So I talked to W tonight and I screwed up. She was telling me about some salary negotiations she's doing for her new job and one of the things she used as leverage was having to maintain two households. She said to me "they don't know any better". After asking what she meant (mistake #1 cause I knew what she meant, I just wanted to challenge her to say it), she said about the fact that we're probably going to get a D.
That hit me so hard, I was shocked. I've been seeing a lot of positive signs from her, I've been trying to detach but when she said that, and the off-hand "gee isn't the weather nice" tone she used floored me. She could tell and asked what was wrong which was like twisting the knife a little more. I mean, how could she not know what was wrong when I've been working my ass off to save this M? I mentioned what she'd just said (mistake #2, not projecting total contentment) and she got quiet and apologized for hurting my feelings and she said I thought we'd agreed this was the path. I collected myself and tried to bounce back but couldn't really so I got off the phone.

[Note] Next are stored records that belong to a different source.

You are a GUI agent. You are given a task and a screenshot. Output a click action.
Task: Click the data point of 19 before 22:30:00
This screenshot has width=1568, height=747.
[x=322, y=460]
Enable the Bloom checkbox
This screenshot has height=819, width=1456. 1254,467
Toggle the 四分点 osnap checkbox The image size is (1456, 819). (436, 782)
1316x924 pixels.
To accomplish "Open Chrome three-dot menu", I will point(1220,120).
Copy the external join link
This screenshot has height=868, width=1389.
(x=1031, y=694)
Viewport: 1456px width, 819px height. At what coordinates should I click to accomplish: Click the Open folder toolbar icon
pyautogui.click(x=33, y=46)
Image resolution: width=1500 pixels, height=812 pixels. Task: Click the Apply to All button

I sat and stewed on this for a few minutes and then I thought why am I surprised? If I'm detaching, then I should accept her for who she is; the only reason I got my feelings hurt is because I expected something from her I had no right to expect. So I called her back (mistake #3, persuing) and apologized for my reaction. Said that's just how she feels and there was no reason to get hurt over it. I think that impressed her a little. I also said I shouldn't get my feelings hurt because I don't think the D will happen anyway so why get upset about something I don't think will occur (mistake # 4, tipping my hand). She said I sounded confident and her tone implied in a good way. She asked why I thought that and I said because she still loved me and I still loved her (mistake # 5, o ILYs) and that the next couple of years will be tough but we will make it.
In the end, I said too much and definitely lost it for a bit but, when I was hanging up the phone with her, she said "I miss you". I smiled and said I know, I miss you too. Goodnight and the call was over.
Yeah, I think I screwed up but I'm not sure that I could have really played it better at this point in my program. I made a mistake and I tried to recover it but made a few more in the process. In the end, things seemed to come out OK but I am still a little taken aback by her D comments. I know this is a HUGE deal for her, reneging on wanting the D has so many implications for her that she's not OK with so I should be more understanding about it.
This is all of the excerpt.